The recent signing into law of the Nigerian Oil and Gas Industry Local Content Development Act on Friday, April 23rd 2010 marked another giant leap towards putting the upstream sector more into the hands of Nigerians. According to Senator Lee Maeba, who introduced the Bill at the Senate, there was no law guiding the operations of oil companies before now.
In a nutshell, the Act provides that Nigerian companies must be given primary consideration in the award of oil blocks, oilfield licences, oil lifting licences and any other contract available in the Nigerian oil industry. It also demands that in bidding for any licence, permit or interest or in the industry, an operator must show proof of compliance with the local content Act.
From now on, most activities of the oil industry will not only be carried out in Nigeria but also to a very large extent, in the oil producing communities, ensuring the participation of manpower and expertise in the locality.
According to the Minister of Petroleum Resources, Mrs Diezani Allison Madueke, this initiative is sure to generate over 30,000 jobs within five years.

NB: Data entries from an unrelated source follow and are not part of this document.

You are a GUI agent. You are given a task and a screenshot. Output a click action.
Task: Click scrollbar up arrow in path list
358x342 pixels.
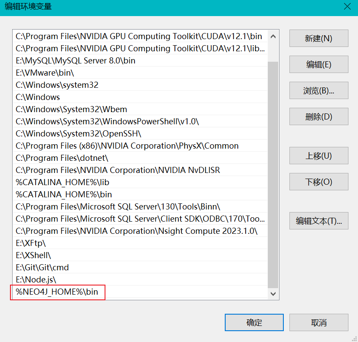273,36
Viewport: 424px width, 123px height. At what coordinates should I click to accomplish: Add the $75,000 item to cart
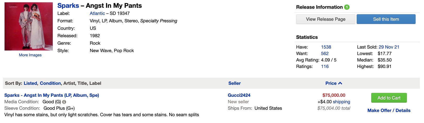389,98
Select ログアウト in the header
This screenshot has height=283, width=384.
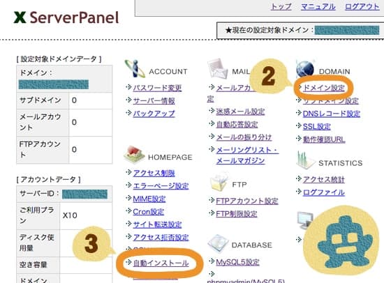362,6
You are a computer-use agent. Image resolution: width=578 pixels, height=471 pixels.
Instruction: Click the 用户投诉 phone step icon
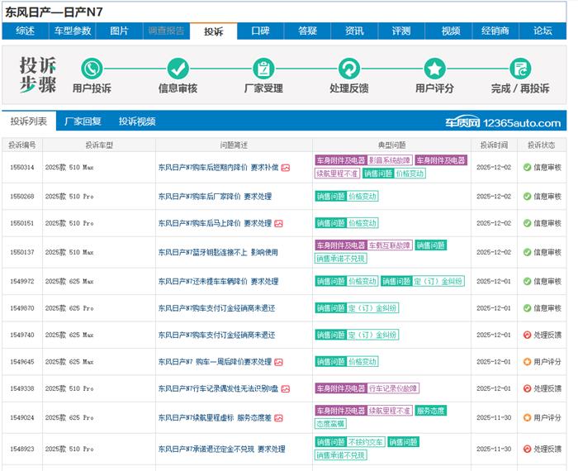pos(92,69)
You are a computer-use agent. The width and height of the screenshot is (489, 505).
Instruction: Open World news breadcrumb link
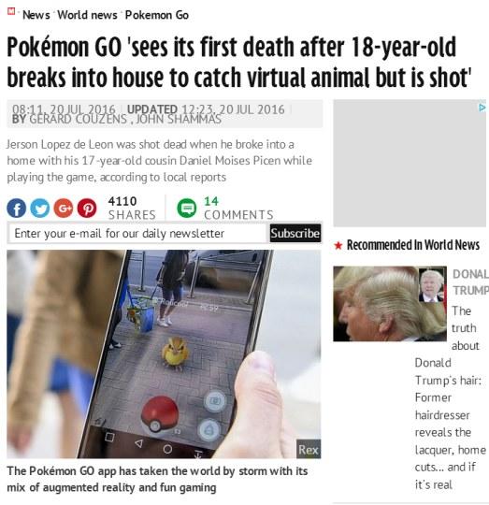click(x=87, y=15)
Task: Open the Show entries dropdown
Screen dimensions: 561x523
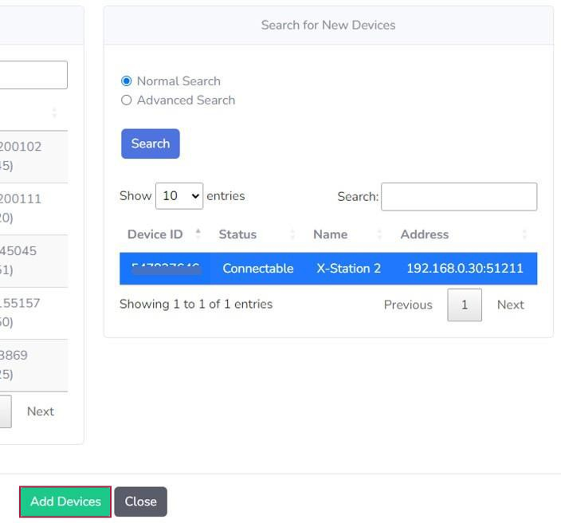Action: pos(179,196)
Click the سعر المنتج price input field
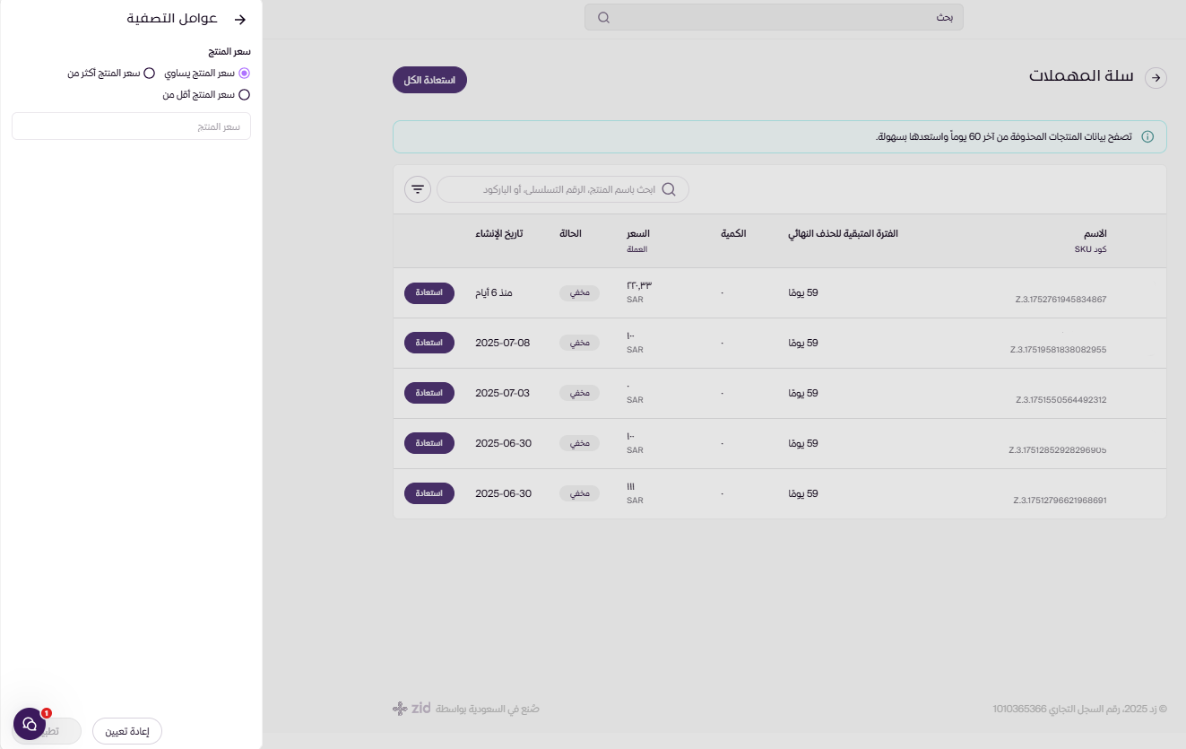1186x749 pixels. [x=131, y=126]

It will also turn the fortunes of Nigeria around from a net importer of petroleum products, such as petrol, diesel, kerosene and others, to a self_sufficient oil producing country as obtains in other OPEC countries such as Iran and Venezuela.
We salute the resourcefulness of Senator Maeba and his colleagues in getting this Act into existence. As a crusader for justice, peace and equity in the Niger Delta, we believe very strongly that this law, when implemented with great commitment, will not only ensure lasting peace and stability in the Niger Delta, but also lead to economic prosperity among its people and other Nigerians in general willing to tap into the benefits of the oil industry.
It will also reduce the incidence of hundreds of young people thronging the premises of the Niger Delta Development Commission (NDDC) because sources of employment in the oil industry will be within easy reach in the oil producing zone and beyond.
We hope the euphoria we are wrapped up in will not be bogged down by our usual poor implementation of laws. In Nigeria , the problem is not the absence of laws and fine ideas. Implementation is the real challenge.